**ACTIVITY**.
Note every line in the entries that contains the string "width", and copy it.

**PROVIDED RECORDS**.
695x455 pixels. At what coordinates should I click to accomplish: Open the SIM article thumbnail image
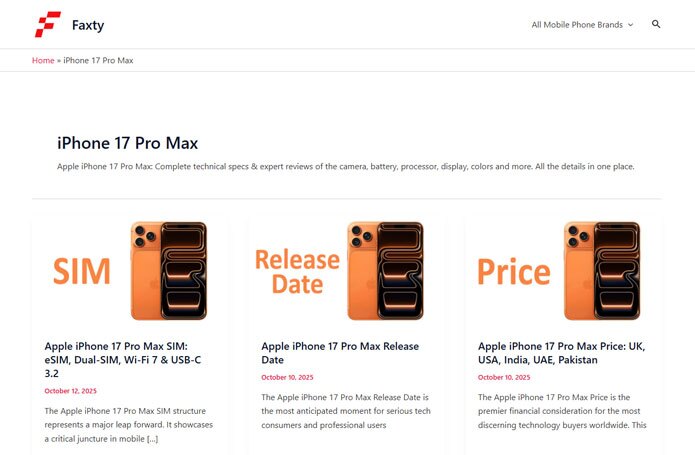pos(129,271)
==
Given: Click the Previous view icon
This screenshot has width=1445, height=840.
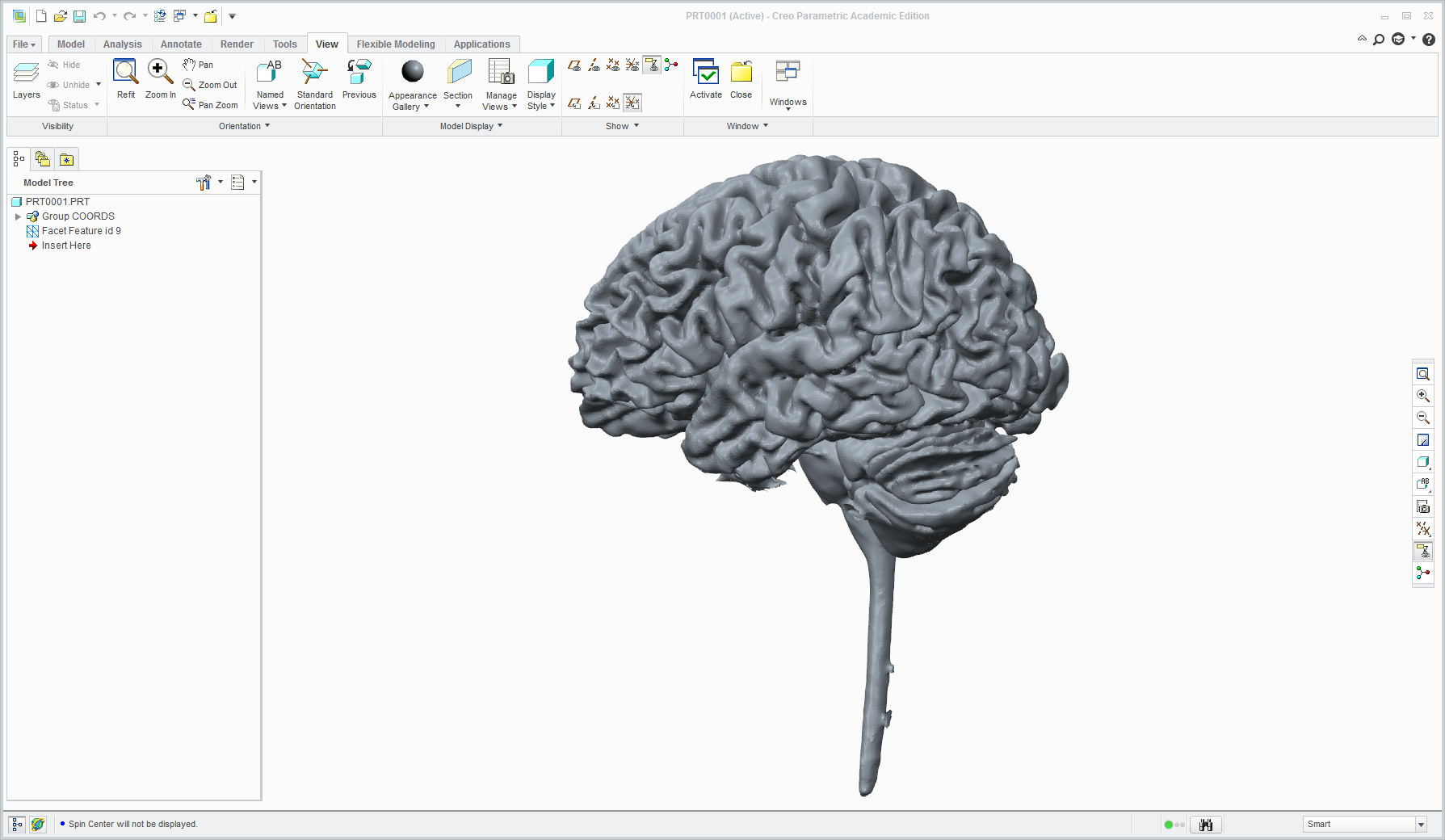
* * *
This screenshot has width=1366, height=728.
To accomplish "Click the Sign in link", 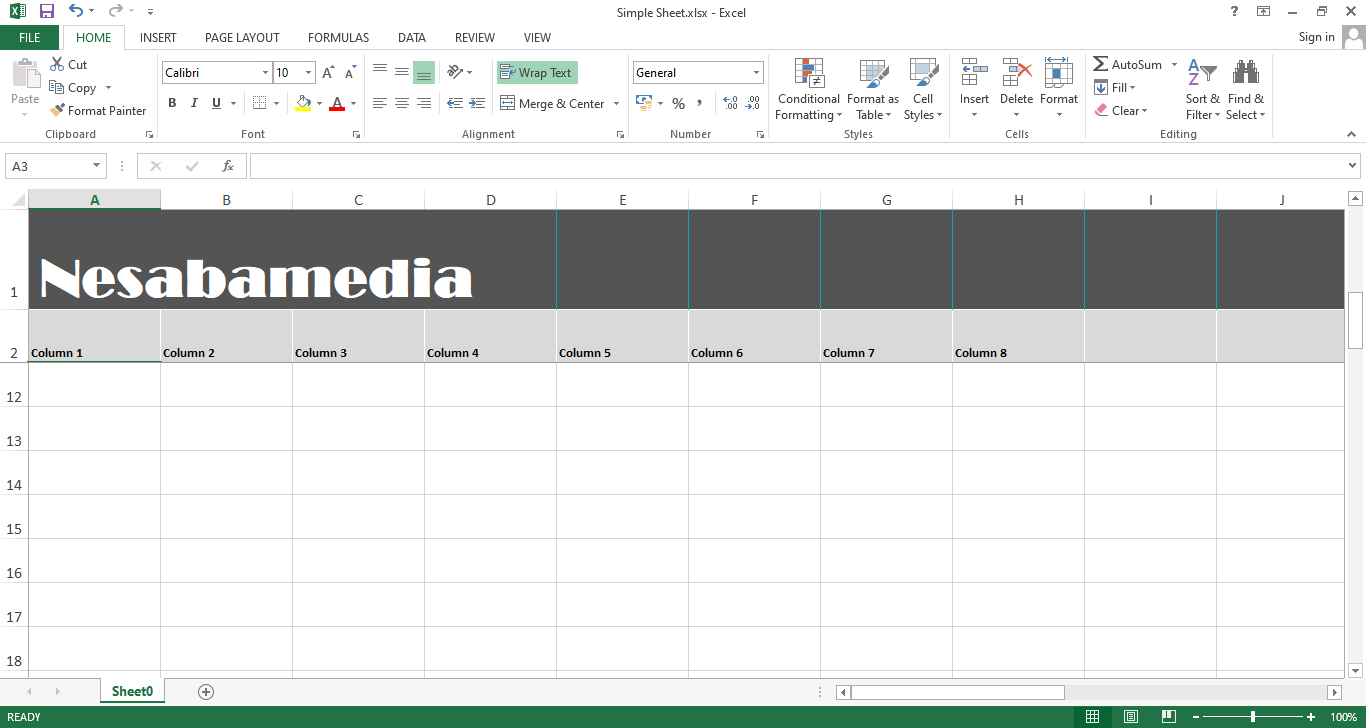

**ANSWER TO THIS TASK**.
This screenshot has width=1445, height=840.
This screenshot has width=1366, height=728.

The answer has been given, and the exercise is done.